> [Pixel coordinate grounding rows]:
——

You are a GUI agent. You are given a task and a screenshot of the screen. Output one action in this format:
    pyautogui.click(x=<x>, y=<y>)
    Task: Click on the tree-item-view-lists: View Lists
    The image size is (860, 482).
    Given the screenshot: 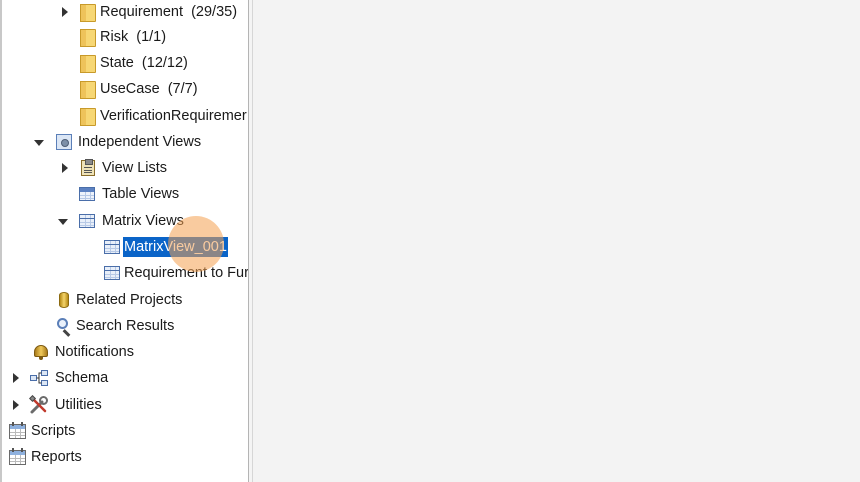 What is the action you would take?
    pyautogui.click(x=126, y=168)
    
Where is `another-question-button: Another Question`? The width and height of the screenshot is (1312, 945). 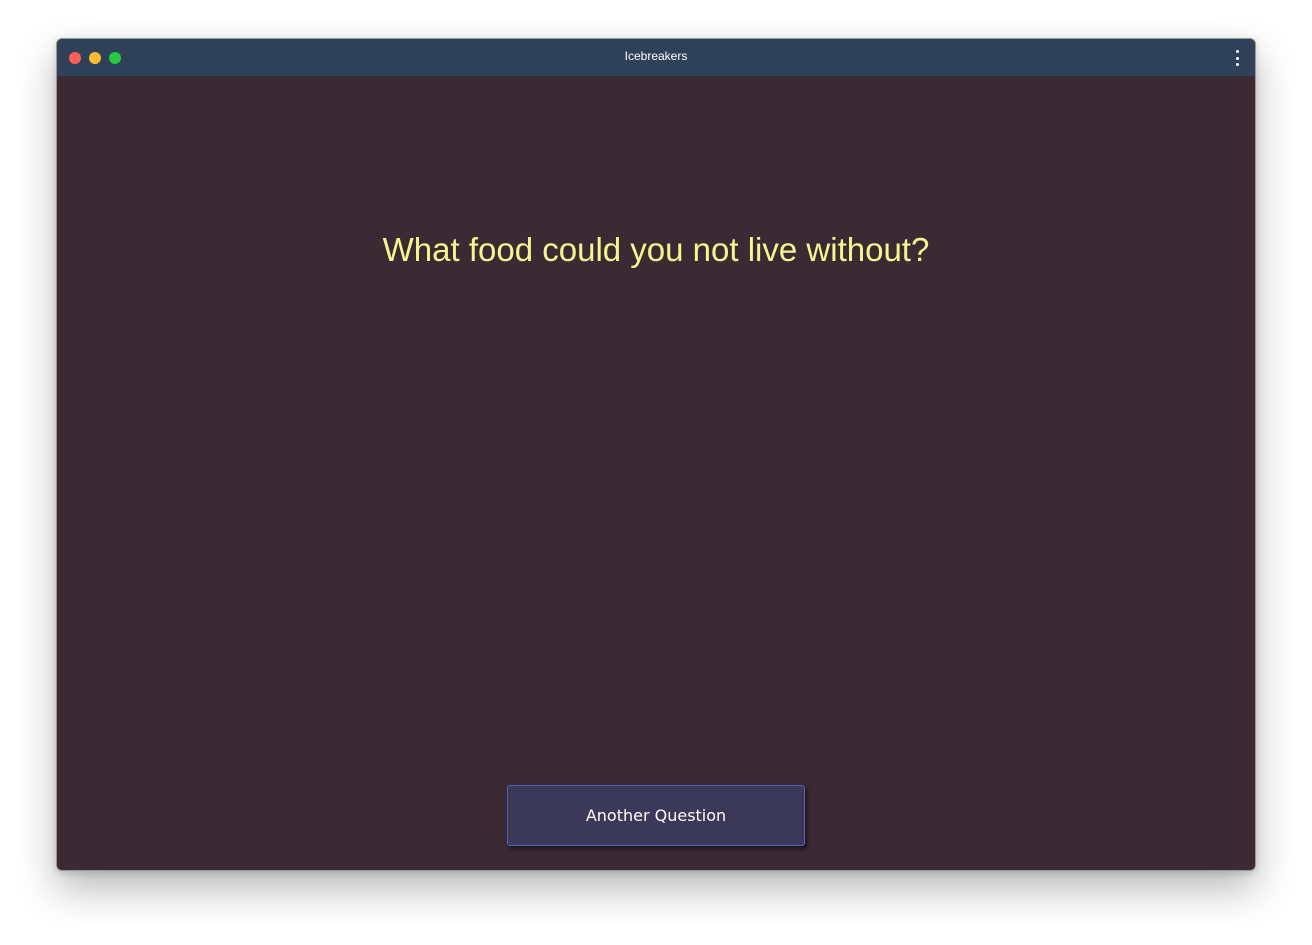 another-question-button: Another Question is located at coordinates (656, 816).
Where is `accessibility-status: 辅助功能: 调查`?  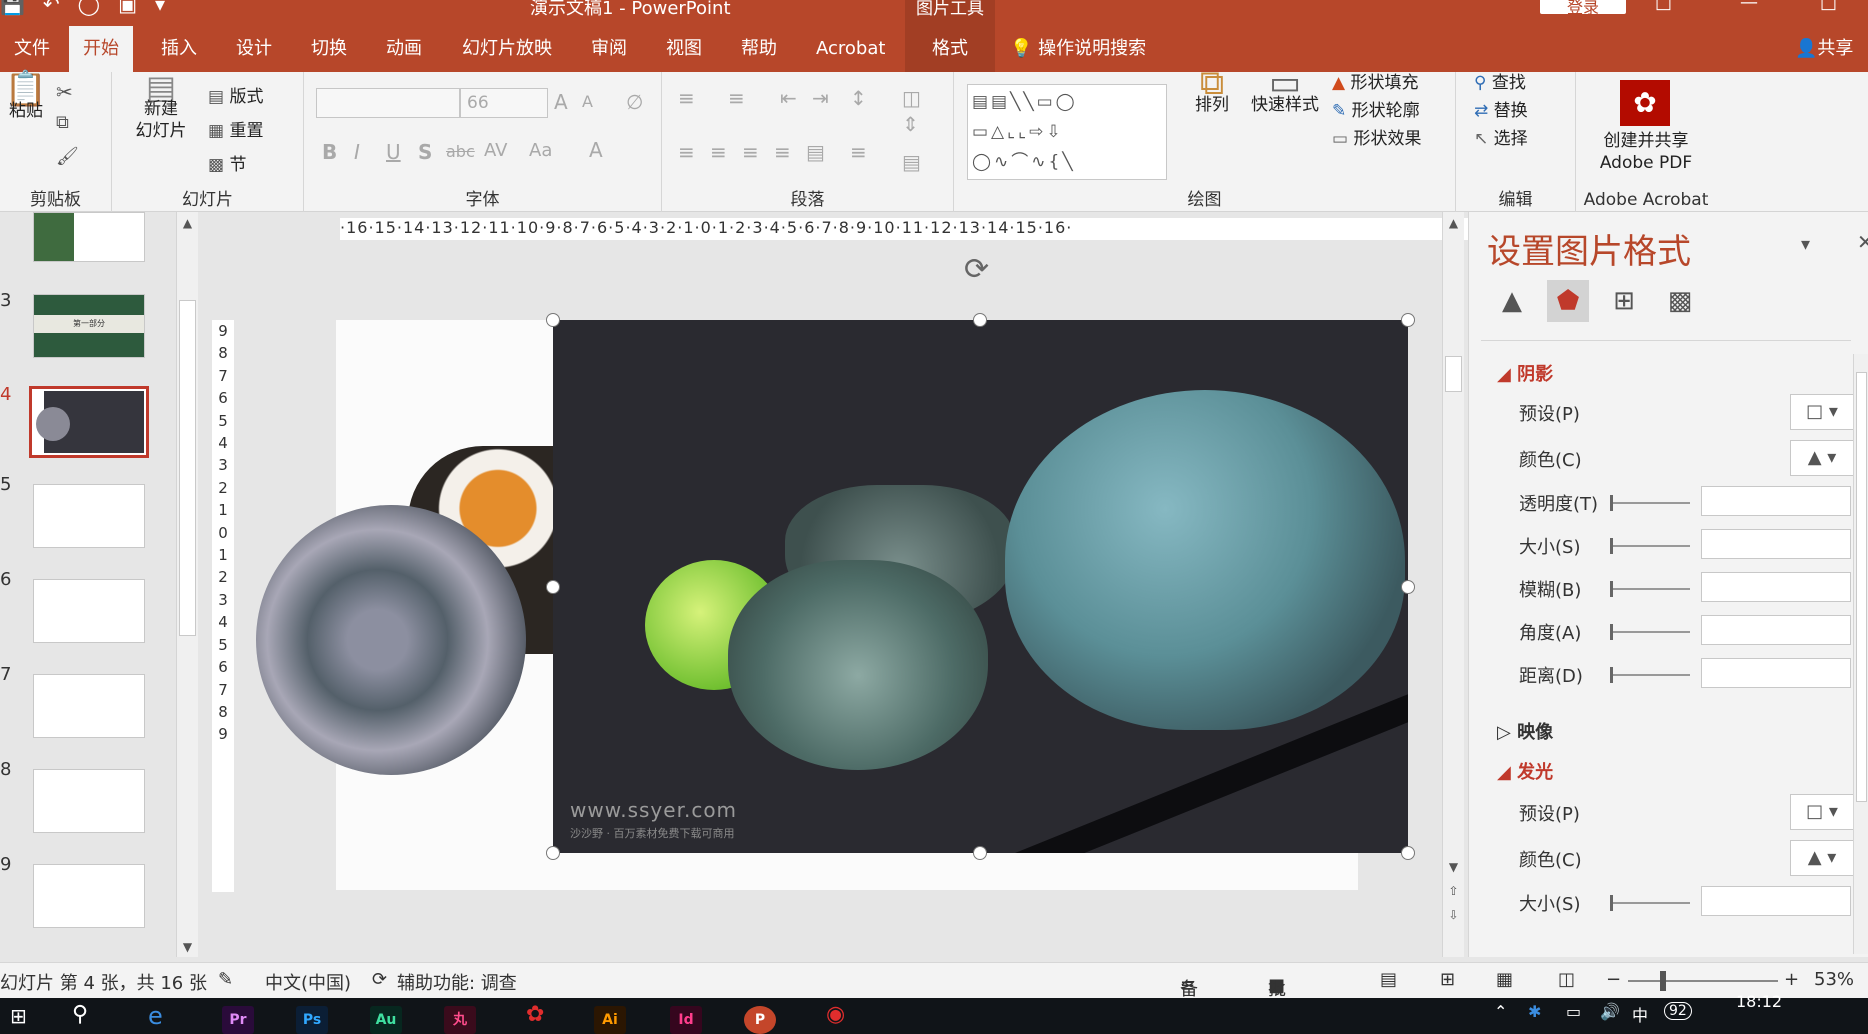
accessibility-status: 辅助功能: 调查 is located at coordinates (457, 982).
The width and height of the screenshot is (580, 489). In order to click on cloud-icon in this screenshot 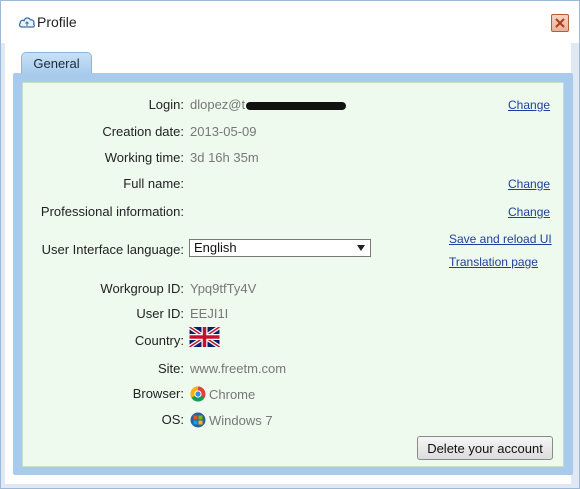, I will do `click(26, 22)`.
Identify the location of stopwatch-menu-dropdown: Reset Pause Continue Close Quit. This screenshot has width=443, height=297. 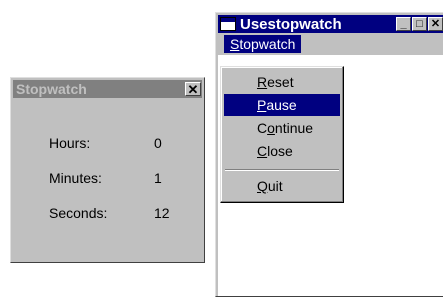
(282, 134).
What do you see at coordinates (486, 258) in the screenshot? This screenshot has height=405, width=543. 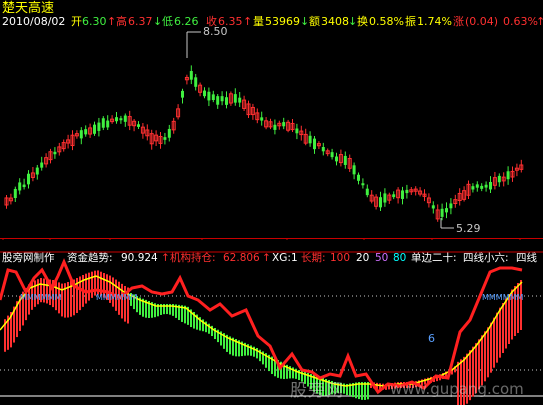 I see `four-line-label: 四线小六:` at bounding box center [486, 258].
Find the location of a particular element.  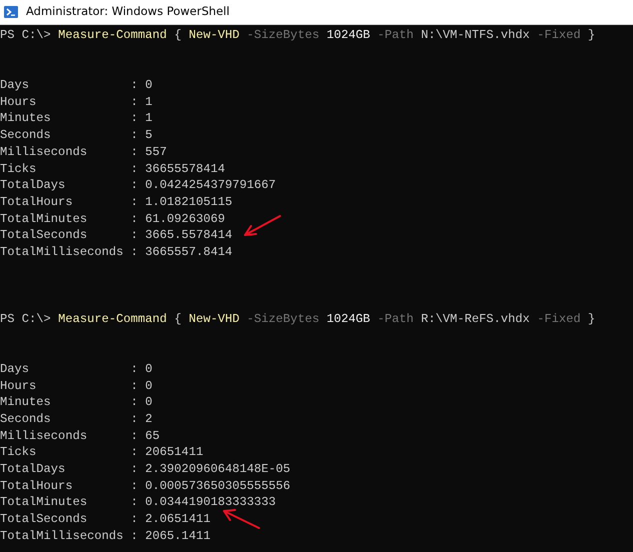

output-line: Ticks : 20651411 is located at coordinates (102, 452).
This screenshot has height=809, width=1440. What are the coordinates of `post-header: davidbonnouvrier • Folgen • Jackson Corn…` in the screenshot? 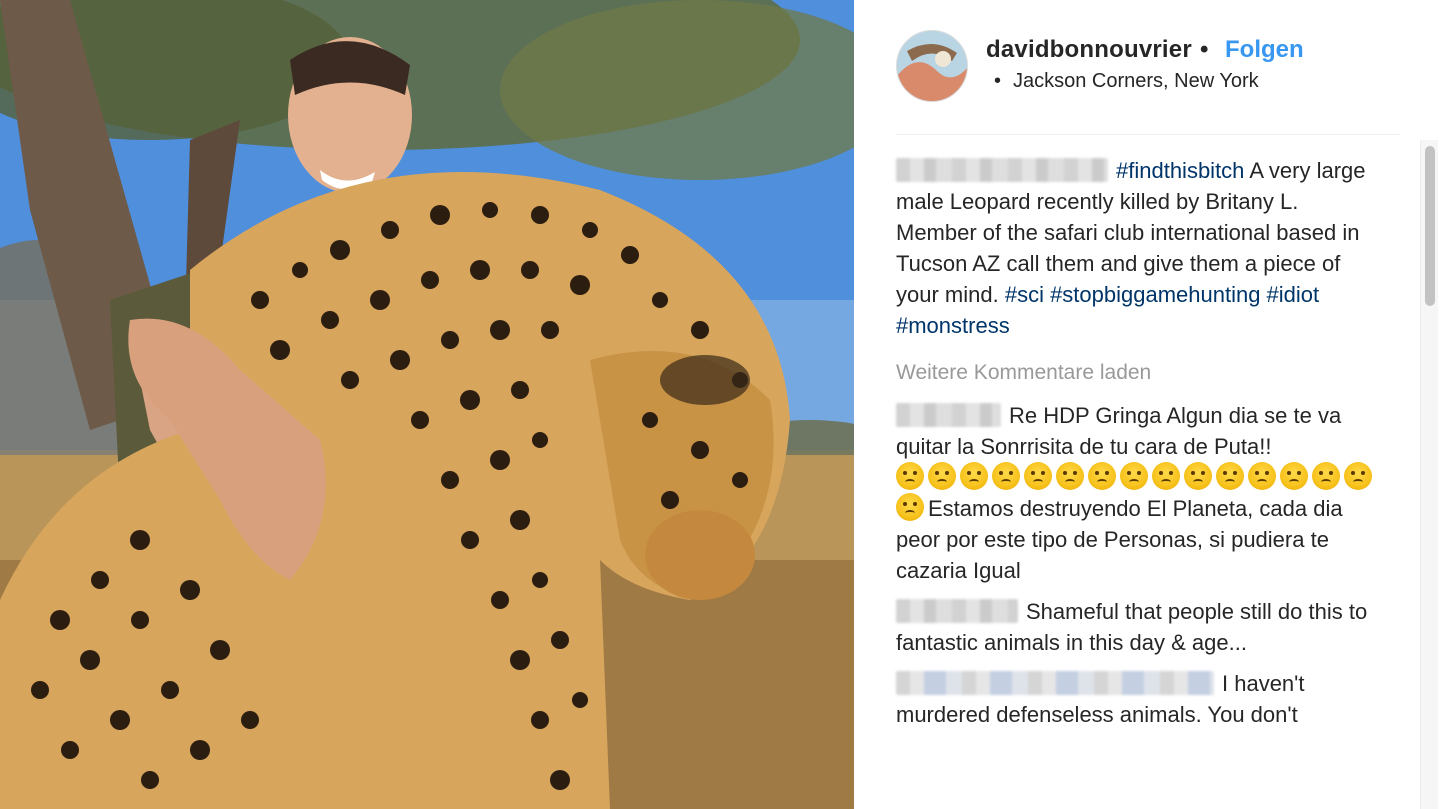 It's located at (1147, 67).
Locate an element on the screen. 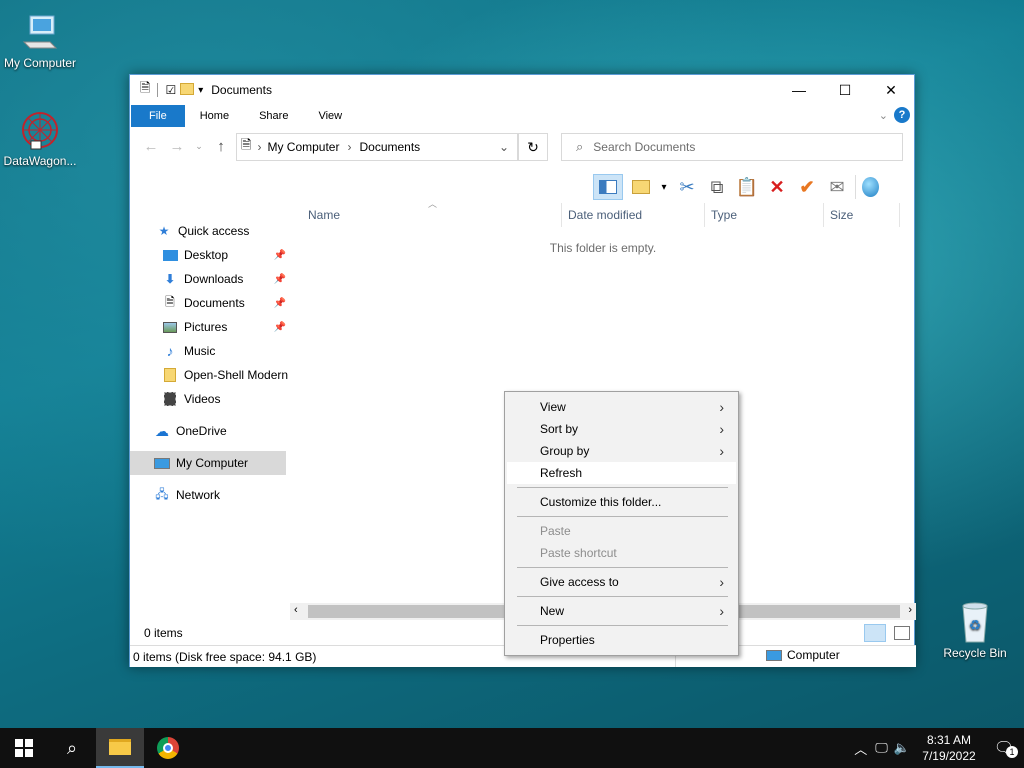 The image size is (1024, 768). clock-time: 8:31 AM is located at coordinates (949, 740).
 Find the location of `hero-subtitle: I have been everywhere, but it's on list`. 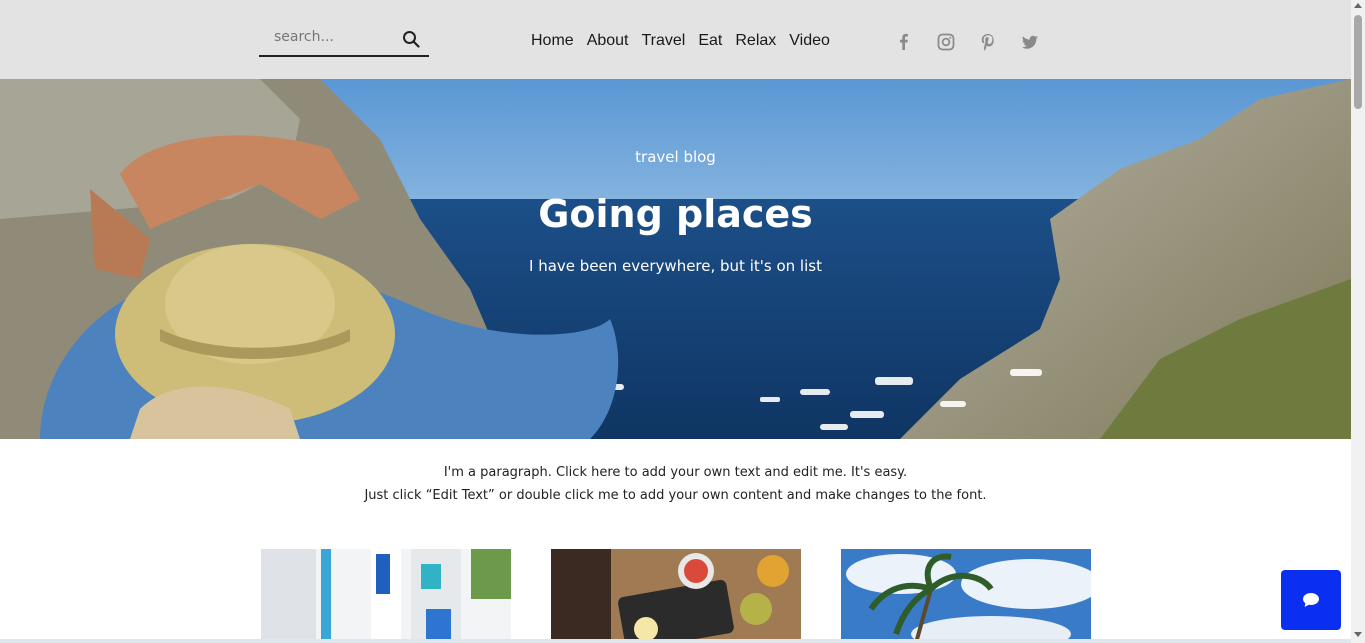

hero-subtitle: I have been everywhere, but it's on list is located at coordinates (676, 266).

——

> [Assignment]: Rewrite the stretch from the start of the rows through the line containing "The image size is (860, 482).", switching "agent" to "assistant" and leaving everything else the same.

> [Task answer]:
You are a GUI assistant. You are given a task and a screenshot of the screen. Output one action in this format:
    pyautogui.click(x=<x>, y=<y>)
    Task: Click on the tree-item-view-lists: View Lists
    The image size is (860, 482).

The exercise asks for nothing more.